Check to see if the wiring is burnt or frayed. Make sure that the pigtail that plugs into the sensor is snugged in tight and has no damage itself. You can do this pretty quickly with a flashlight. You can usually see this oxygen sensor without having to take anything apart.
Next, use a multimeter to determine if there’s a short or open circuit. This article can make you an expert on the subject in no time.
3. Swap Test (Optional V6, V8 Only)
If you happen to be lucky enough to own a Impala with a V-8 or V6 engine, you can do something called the swap test. Basically, it involves removing the bank one sensor one oxygen(B1S1) sensor and replacing it with the bank two sensor one sensor(B2S1).

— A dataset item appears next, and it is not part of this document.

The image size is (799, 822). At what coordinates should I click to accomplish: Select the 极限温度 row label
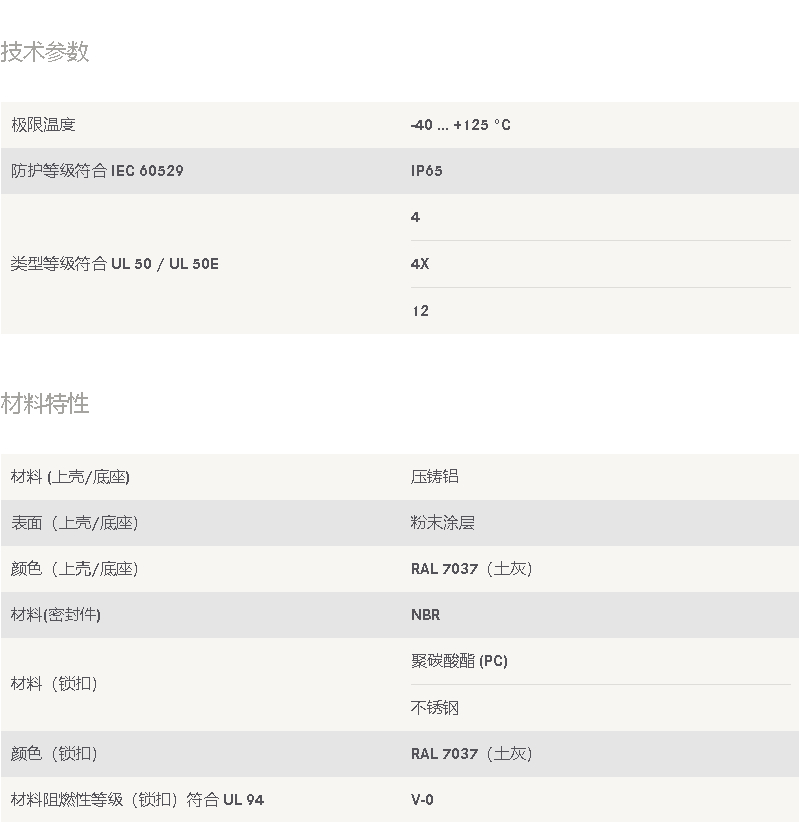[43, 125]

Here’s how to do the swap test:
- First, clear the DTC codes with your scanner.
- Swap the Bank 2 Sensor 1 O2 sensor with the Bank 1 Sensor 1. They’ll be on or right after the exhaust manifold.
- Run the engine until the check engine light comes back on.
- If the code changes to P1153 (which indicates the O2 sensor on Bank 2 is insufficiently switching), that is enough proof that you need a new O2 sensor.
- If the code remains P1133, you’ll need to continue pursuing your diagnosis, knowing that both O2 sensors are working fine.
4. Exhaust/Vacuum Leaks
Often a worn or brittle vacuum line will allow unmetered air into your Impala’s engine. When this happens, it creates a lean condition.
You can test for a vacuum leak around the vacuum lines and the intake manifold. A common method is to spray carb cleaner around the intake/vacuum lines. When the spot is found, the engine will rev higher with no throttle input.
Obviously, carb cleaner is super flammable. So be CAREFUL. Make sure you have a form of fire suppression available to you.
An exhaust leak can redirect the gasses that are supposed to be passing over the O2 sensor. This can leave it with a flat curve, which can throw P1133.
A bad oxygen sensor is the most common reason that you are going to come across P1133. However, there can be other issues that cause this code as well. Good luck repairing your Chevy Impala!